Attacks on hospitals are nothing new, and health workers and facilities are no strangers to acts of violence. However, these incidents have been occurring at an alarming rate and taken a horrific toll. In Syria, they have become part of an all-out war, a dynamic of terror aimed not only at medical facilities but also at public spaces and humanitarian convoys. It seems that anything goes to deny care and assistance to a population in areas considered hostile. In northern Yemen, medical facilities, including some supported by MSF, have been completely destroyed in blanket bombings, bringing medical services to a standstill.
Whether healthcare facilities are targeted within the context of counter-terrorist operations, as a way to deprive enemy-controlled territories of key infrastructure, or as a strategy to make life unbearable for civilians in areas considered to be hostile, the consequences are similar: patients and their caretakers are killed or injured; local medical providers are depleted, and emergency care is disrupted at a time when people need it most. Routine medical services are also interrupted. Where will the child with pneumonia go for treatment? What happens to vaccine schedules in a city under siege?
Perhaps the most insidious consequence is that this violence makes hospitals places to be feared. In mid-2016, local communities in the southern Syrian town of Jasim protested against the reopening of a hospital out of fear of more attacks. In Yemen, some have reported feeling safer at home than in hospital. Bombing hospitals is inherently about destroying the last havens of humanity in war.
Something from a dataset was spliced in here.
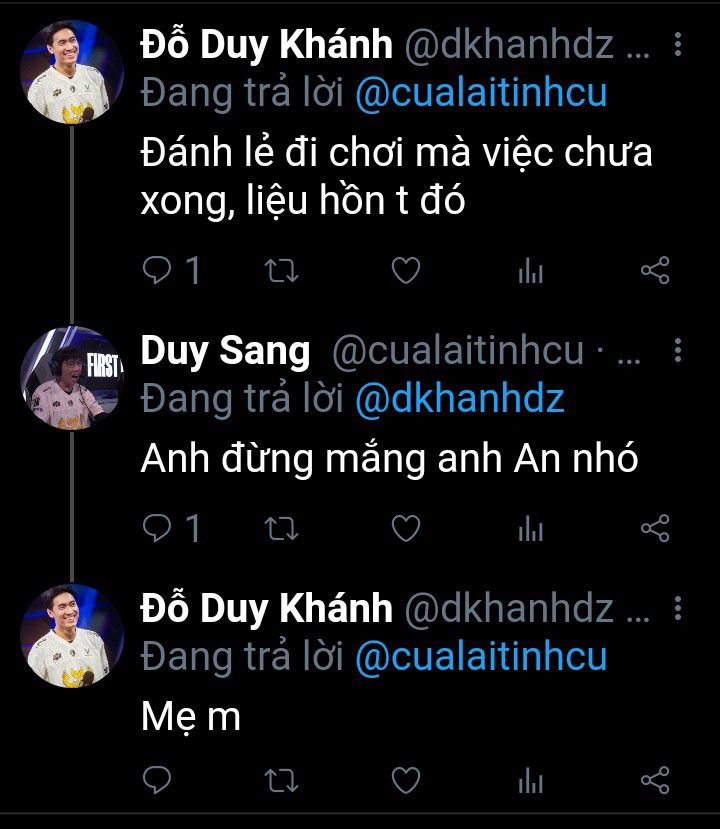
Task: Share Duy Sang's tweet
Action: tap(654, 528)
Reassurances given by the powers that be – some of whom have been directly involved in hospital bombings – are hollow, if not hypocritical. UN Security Council members unanimously signed a resolution on 3 May 2016 (Resolution 2286) reaffirming the protected status of medical services and civilians in conflict. Yet attacks have continued on their watch and at times with their involvement. In the past two years, four of the five permanent members of the Security Council have, to varying degrees, enabled or been involved in attacks against medical facilities. The Syrian government and its Russian allies, the US government and its Afghan allies, and the international coalition headed by Saudi Arabia in Yemen, and backed by the US, the UK and France, all share a deplorable track record of being associated with bombings of medical facilities.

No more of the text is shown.